§ **INSTRUCTIONS FOR THE TASK**: Among the records, which lines include "computer"? List them.

[Stored items]
• • • • •

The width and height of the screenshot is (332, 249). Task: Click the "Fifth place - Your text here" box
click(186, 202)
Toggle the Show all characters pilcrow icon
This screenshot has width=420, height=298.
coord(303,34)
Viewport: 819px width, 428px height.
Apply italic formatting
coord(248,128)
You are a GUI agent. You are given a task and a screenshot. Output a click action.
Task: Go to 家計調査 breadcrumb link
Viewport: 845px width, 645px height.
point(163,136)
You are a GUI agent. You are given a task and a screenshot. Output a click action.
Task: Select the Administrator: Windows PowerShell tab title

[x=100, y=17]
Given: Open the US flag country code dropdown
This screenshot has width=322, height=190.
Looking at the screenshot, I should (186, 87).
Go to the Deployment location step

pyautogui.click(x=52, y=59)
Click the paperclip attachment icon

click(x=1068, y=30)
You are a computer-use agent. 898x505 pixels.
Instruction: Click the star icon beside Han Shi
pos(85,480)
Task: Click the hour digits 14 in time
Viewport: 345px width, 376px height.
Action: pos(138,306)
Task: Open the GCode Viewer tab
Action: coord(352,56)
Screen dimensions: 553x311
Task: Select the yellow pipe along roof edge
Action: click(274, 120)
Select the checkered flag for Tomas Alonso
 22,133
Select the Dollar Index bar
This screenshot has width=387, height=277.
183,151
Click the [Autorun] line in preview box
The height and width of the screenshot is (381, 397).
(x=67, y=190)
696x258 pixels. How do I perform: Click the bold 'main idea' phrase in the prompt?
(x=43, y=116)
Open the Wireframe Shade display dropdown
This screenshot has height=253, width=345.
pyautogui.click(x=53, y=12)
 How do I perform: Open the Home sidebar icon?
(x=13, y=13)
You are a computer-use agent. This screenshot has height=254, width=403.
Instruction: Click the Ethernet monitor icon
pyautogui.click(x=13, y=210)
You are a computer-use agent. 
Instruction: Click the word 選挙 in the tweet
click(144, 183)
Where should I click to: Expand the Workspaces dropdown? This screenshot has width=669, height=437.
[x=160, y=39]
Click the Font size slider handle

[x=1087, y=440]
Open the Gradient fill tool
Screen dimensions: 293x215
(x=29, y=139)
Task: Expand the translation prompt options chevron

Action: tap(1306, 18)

• • • • •

§ **WRITTEN ANSWER**:
You are a computer-use agent. 898x505 pixels.
You are a computer-use agent. This screenshot has height=254, width=403.
You are a computer-use agent. 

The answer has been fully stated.